Prabowo Tegaskan: Indonesia Tak Akan Bergabung Aliansi Militer Meski Masih di Board of Peace

Prabowo Tegaskan: Indonesia Tak Akan Bergabung Aliansi Militer Meski Masih di Board of Peace

Sekolapedia – 17 Maret 2026 | Presiden Republik Indonesia, Prabowo Subianto, kembali menegaskan komitmen negara ini untuk tidak menjadi bagian dari aliansi militer manapun. Pernyataan tersebut disampaikan dalam wawancara eksklusif dengan Bloomberg pada Senin, 16 Maret 2026, dan sekaligus menegaskan kembali prinsip politik luar negeri bebas‑aktif yang termuat dalam Undang‑Undang Dasar 1945.

Politik Bebas‑Aktif Jadi Landasan Utama

Prabowo menegaskan bahwa Indonesia tidak memihak blok kekuatan mana pun dan selalu berupaya aktif menciptakan perdamaian dunia. “Kami tidak bisa menjadi bagian dari aliansi militer mana pun,” ujar Presiden, menekankan bahwa kedaulatan dan kemandirian negara menjadi prioritas utama dalam kebijakan keamanan nasional.

Menurutnya, posisi ini mengharuskan Indonesia memperkuat kemampuan pertahanan secara mandiri. “Ketika sesuatu terjadi, kita tidak bisa bergantung pada siapa pun,” tambah Prabowo, menyoroti pentingnya pembangunan alutsista yang memadai serta peningkatan kesiapan TNI.

Peran Indonesia dalam Board of Peace (BoP)

Meskipun menolak bergabung dalam aliansi militer, Indonesia tetap berpartisipasi dalam Board of Peace (BoP) yang dibentuk oleh Amerika Serikat. Prabowo menjelaskan bahwa keanggotaan ini dimaksudkan untuk menjaga ruang diplomatik Indonesia dalam upaya mencari solusi jangka panjang bagi konflik Palestina‑Israel.

“Jika kami berada di dalamnya, kami masih bisa memengaruhi dan bekerja menuju solusi dua negara, yaitu Palestina merdeka,” ujar Prabowo. Namun, pembahasan lebih lanjut mengenai BoP serta rencana pengiriman pasukan perdamaian ke Gaza kini ditunda karena eskalasi konflik di Timur Tengah.

🔖 Baca juga:
Top 10 Best Spotify Artists in 2025: The Biggest Music Stars Leading Global Streams

Penundaan Pengiriman Pasukan Perdamaian ke Gaza

Pemerintah menunda rencana penempatan pasukan perdamaian Indonesia di Gaza sementara. Keputusan ini diambil setelah memperhatikan peningkatan intensitas pertempuran antara Israel dan kelompok Hamas, serta ketegangan yang meluas di kawasan tersebut. Prabowo menegaskan bahwa penundaan bukan berarti Indonesia mengabaikan peranannya, melainkan menunggu kondisi yang lebih kondusif untuk aksi damai.

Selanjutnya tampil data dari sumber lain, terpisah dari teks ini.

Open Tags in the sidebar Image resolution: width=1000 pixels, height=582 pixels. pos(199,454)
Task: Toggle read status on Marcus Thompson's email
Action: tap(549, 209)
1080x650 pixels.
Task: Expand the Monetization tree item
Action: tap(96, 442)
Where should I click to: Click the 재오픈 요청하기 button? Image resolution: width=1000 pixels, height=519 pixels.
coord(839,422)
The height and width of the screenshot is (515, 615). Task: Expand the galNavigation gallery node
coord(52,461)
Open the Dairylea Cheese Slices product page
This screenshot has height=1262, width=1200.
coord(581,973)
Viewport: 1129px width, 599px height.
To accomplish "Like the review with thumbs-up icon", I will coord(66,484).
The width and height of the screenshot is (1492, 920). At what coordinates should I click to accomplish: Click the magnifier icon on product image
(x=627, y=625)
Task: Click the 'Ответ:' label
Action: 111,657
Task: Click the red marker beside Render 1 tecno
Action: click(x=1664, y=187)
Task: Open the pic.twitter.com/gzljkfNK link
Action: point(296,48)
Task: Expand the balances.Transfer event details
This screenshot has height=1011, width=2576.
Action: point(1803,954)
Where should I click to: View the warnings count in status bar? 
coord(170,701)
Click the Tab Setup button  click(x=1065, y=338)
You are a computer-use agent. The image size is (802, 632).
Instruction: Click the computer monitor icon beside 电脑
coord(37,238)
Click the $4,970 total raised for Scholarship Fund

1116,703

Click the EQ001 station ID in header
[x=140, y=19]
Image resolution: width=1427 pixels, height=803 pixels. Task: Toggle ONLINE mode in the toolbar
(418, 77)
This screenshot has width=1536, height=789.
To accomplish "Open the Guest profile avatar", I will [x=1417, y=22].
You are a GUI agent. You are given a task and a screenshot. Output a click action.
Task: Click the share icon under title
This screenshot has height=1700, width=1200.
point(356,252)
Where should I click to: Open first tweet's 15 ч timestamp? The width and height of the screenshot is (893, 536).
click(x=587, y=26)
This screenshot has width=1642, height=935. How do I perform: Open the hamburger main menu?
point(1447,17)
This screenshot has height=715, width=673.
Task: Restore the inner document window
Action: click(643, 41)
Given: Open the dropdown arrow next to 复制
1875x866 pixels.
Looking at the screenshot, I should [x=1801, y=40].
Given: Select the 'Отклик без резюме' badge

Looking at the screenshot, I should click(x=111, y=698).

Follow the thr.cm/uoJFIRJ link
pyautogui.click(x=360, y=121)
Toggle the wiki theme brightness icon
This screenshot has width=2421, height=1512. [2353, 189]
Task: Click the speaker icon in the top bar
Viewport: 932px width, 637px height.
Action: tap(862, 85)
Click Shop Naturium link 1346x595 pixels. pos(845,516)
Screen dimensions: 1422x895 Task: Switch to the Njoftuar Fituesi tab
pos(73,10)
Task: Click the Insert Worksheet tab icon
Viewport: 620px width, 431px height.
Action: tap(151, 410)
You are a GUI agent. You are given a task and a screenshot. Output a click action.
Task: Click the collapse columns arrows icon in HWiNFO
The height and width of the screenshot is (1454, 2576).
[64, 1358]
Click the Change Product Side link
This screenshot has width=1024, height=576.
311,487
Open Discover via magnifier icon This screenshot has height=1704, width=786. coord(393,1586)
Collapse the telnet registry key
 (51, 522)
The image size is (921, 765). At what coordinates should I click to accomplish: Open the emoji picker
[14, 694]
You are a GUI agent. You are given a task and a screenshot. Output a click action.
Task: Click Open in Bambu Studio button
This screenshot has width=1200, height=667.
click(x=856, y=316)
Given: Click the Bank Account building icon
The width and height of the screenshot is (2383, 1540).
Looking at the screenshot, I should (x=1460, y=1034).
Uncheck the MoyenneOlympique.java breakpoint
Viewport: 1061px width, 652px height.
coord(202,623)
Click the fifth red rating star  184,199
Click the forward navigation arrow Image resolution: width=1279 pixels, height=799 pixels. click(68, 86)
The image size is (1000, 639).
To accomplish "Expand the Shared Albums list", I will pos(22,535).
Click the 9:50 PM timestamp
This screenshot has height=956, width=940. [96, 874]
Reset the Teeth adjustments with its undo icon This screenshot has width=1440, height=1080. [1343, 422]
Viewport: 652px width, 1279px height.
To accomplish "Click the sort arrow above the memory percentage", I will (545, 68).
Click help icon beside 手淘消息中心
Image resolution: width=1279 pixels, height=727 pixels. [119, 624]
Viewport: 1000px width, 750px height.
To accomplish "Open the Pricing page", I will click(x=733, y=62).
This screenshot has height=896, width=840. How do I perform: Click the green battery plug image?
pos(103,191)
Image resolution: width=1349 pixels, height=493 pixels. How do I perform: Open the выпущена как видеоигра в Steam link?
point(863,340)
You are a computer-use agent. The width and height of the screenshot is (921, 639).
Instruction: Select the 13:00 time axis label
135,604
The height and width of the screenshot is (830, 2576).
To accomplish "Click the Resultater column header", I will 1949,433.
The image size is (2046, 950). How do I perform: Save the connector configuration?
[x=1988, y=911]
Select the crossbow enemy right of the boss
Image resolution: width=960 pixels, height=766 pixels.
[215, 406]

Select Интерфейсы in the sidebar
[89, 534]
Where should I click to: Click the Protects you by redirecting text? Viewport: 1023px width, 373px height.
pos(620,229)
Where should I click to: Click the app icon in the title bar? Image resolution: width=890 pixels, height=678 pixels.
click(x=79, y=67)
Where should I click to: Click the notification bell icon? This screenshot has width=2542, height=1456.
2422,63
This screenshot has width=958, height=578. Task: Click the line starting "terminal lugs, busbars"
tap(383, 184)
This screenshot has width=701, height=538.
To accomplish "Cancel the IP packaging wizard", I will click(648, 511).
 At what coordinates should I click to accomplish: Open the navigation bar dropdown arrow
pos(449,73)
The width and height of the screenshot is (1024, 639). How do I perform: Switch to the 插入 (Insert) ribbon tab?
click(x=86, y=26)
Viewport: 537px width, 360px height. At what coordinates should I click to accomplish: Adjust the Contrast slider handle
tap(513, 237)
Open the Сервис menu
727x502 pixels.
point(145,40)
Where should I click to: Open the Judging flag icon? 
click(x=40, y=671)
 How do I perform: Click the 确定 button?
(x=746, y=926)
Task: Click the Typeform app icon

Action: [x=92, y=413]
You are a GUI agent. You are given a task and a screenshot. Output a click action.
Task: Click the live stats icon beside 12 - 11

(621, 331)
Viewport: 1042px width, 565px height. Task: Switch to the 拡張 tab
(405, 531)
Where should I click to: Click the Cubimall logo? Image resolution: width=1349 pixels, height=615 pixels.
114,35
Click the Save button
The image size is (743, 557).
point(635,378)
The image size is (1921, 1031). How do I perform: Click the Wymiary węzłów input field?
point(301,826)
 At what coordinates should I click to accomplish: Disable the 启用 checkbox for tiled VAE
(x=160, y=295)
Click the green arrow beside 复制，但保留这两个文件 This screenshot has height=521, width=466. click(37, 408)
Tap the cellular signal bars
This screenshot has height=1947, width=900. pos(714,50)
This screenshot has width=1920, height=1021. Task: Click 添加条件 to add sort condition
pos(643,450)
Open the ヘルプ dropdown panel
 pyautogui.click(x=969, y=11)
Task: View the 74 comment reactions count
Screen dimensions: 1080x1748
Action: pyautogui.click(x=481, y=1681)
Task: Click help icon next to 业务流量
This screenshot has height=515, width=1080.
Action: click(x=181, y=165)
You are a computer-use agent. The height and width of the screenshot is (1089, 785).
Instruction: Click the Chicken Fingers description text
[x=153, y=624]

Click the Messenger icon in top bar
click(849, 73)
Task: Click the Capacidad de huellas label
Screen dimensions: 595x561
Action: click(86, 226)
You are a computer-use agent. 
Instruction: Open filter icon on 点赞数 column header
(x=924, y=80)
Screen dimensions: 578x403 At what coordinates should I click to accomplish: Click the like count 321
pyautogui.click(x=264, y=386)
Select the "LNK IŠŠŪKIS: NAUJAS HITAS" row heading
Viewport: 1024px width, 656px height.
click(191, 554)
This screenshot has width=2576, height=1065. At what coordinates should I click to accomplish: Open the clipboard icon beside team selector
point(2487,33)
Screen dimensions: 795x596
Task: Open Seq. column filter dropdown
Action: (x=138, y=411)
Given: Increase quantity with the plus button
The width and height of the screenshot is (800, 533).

Indonesia Siap Jadi Mediator dalam Konflik AS‑Iran

Selain isu Palestina, Prabowo juga menawarkan peran Indonesia sebagai mediator dalam ketegangan antara Amerika Serikat dan Iran. Presiden menilai bahwa konflik tersebut menimbulkan ketidakpastian global yang berdampak pada ekonomi dan keamanan regional.

“Kami mengajukan diri sebagai pihak yang dapat memfasilitasi dialog, karena dialog tetap menjadi jalan terbaik untuk menyelesaikan konflik,” kata Prabowo. Ia menekankan pentingnya semua pihak untuk bersedia bernegosiasi dan menolak penggunaan kekerasan sebagai solusi.

Postur Militer Defensif dan Hubungan Bilateral

Prabowo menambahkan bahwa postur militer Indonesia bersifat defensif, tidak ditujukan untuk mengancam negara lain. Pemerintah tetap menjaga hubungan baik dengan negara‑negara tetangga, termasuk melalui kerja sama pertahanan yang bersifat bilateral dan tidak menimbulkan ketergantungan.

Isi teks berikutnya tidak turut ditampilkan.